▸ **Exercise text**

Abbotts Laboratories Misleading Labels On Infants Formulas

Abbotts Laboratories Misleading Labels On Infants Formulas

Designed by nature, breast milk is best for babies because of its intrinsic nutritional and immunological properties. As such, human milk has become the nutritional yardstick for infant formulas worldwide.

However, previous studies have suggested that human milk may be superior to formulas in their impact on bone mineralisation during infancy. This has prompted the milk industry to design infant formulas to mimic mineralisation achieved with human milk to maximise bone health. On this point, most infant formulas provide greater amounts of calcium per volume than breast milk because of concerns that other components of the formula may interfere with mineral absorption.

Palm oil has a myriad of food uses, including its use as a major milk-fat substitute in infant formulas. The concern associated with this food use is that the palmitic acid in palm oil occupies predominantly the sn-1 and sn-3 positions of the triglyceride molecule, unlike the palmitic acid in human milk which occupies mainly the sn-2 (middle) position. During fat digestion, fatty acids in the sn-1 and sn-3 positions are cleaved off by pancreatic lipase, which are then potentially capable of binding calcium, rendering it insoluble and non-absorbable.

▸ **What is expected**
For each statement, say yes or no to whether it agrees with the infant formula text, and quote the words that decide it.
1. Most infant formulas provide more calcium per volume than breast milk.
2. In human milk, palmitic acid occupies mainly the sn-1 and sn-3 positions.
3. Pancreatic lipase cleaves off fatty acids in the sn-2 position.
Nothing in the listing is needed for this exercise.

▸ **Data segment**
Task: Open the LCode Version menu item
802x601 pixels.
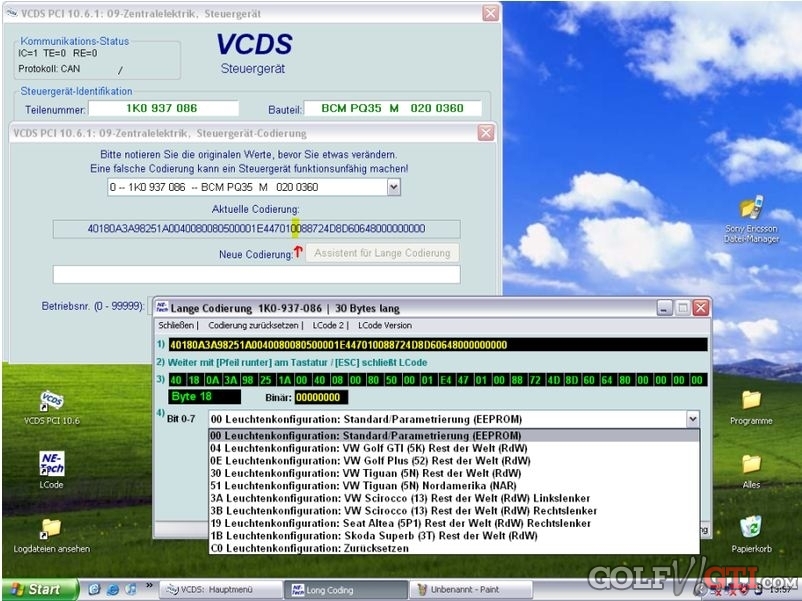Action: click(x=385, y=326)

▸ **Task solution**
1. Yes: "most infant formulas provide greater amounts of calcium per volume than breast milk"
2. No: "the palmitic acid in human milk which occupies mainly the sn-2 (middle) position"
3. No: "fatty acids in the sn-1 and sn-3 positions are cleaved off by pancreatic lipase"